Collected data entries

***

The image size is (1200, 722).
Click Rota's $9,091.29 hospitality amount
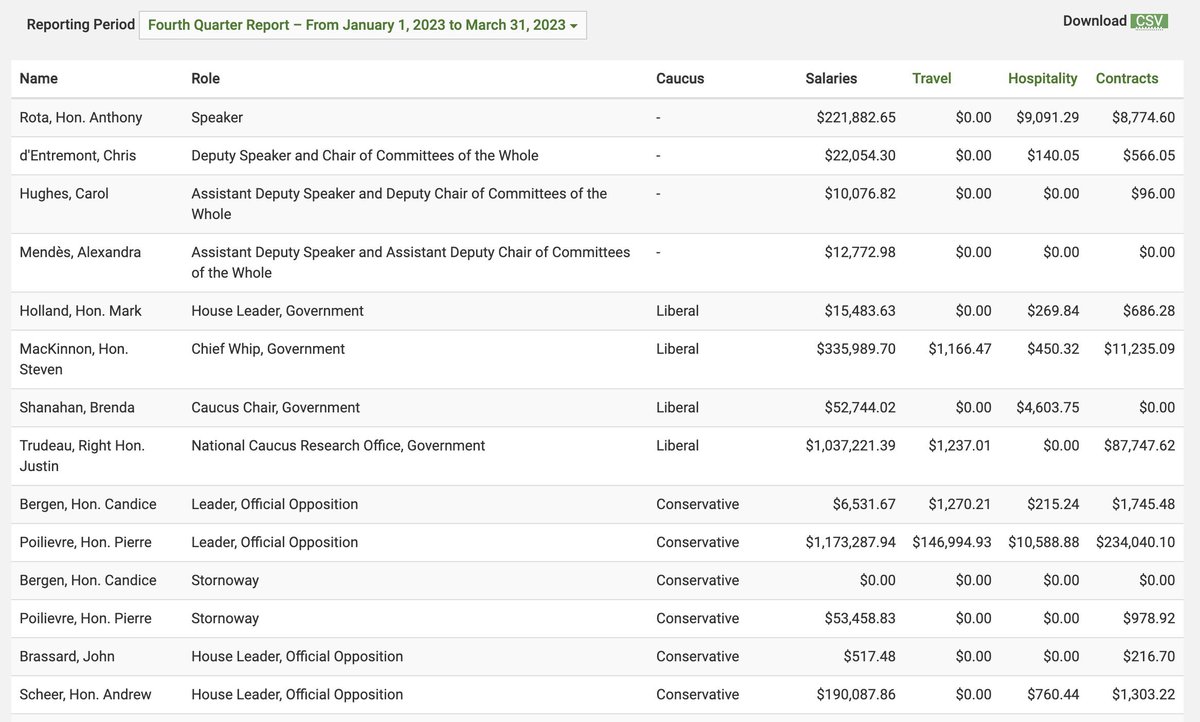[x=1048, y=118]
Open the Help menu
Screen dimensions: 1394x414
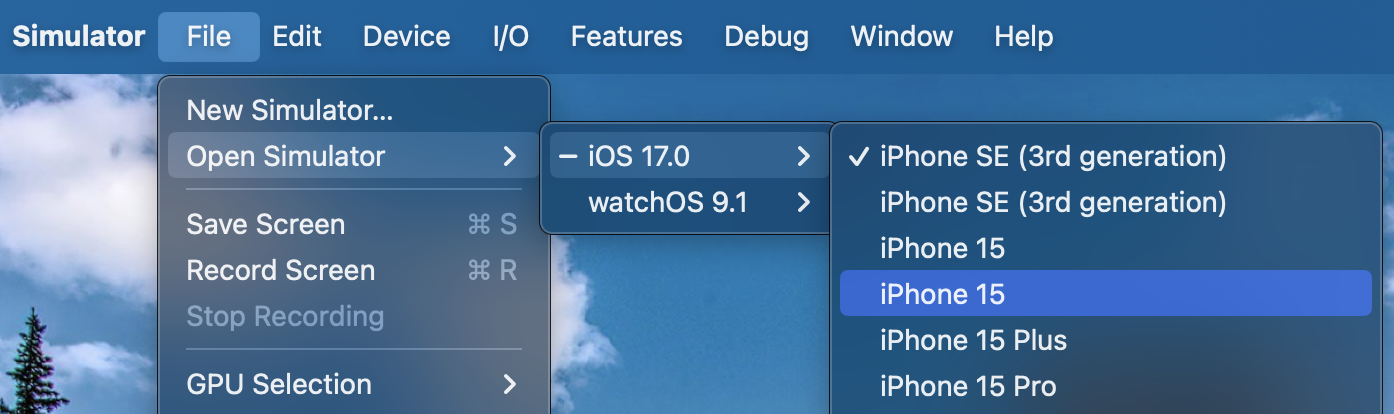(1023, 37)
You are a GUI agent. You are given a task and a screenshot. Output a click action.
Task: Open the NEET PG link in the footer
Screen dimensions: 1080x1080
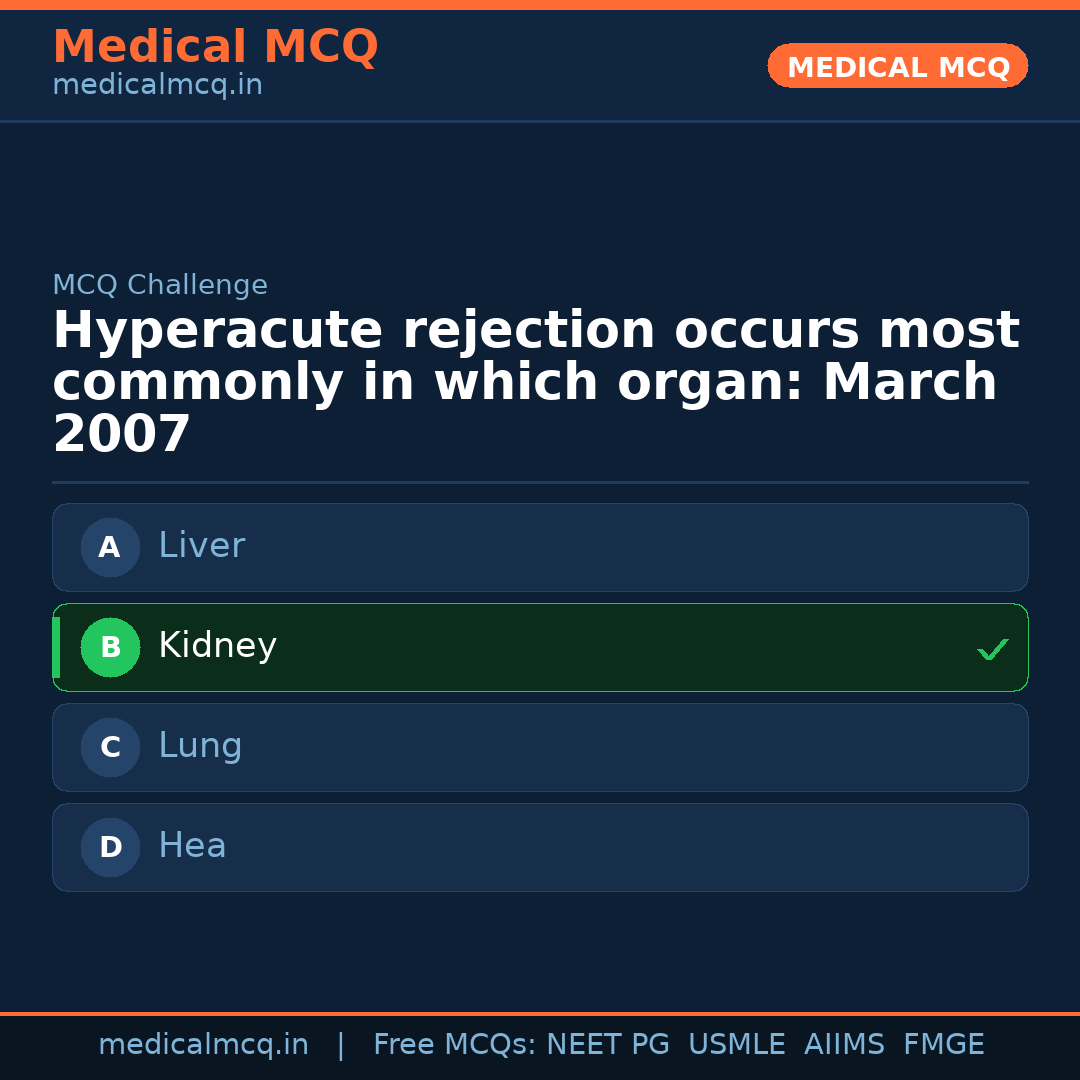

***

### Work item
For every line in the entries above that contains "Open", add one to a count, and give that number by itself.

### Task answer
2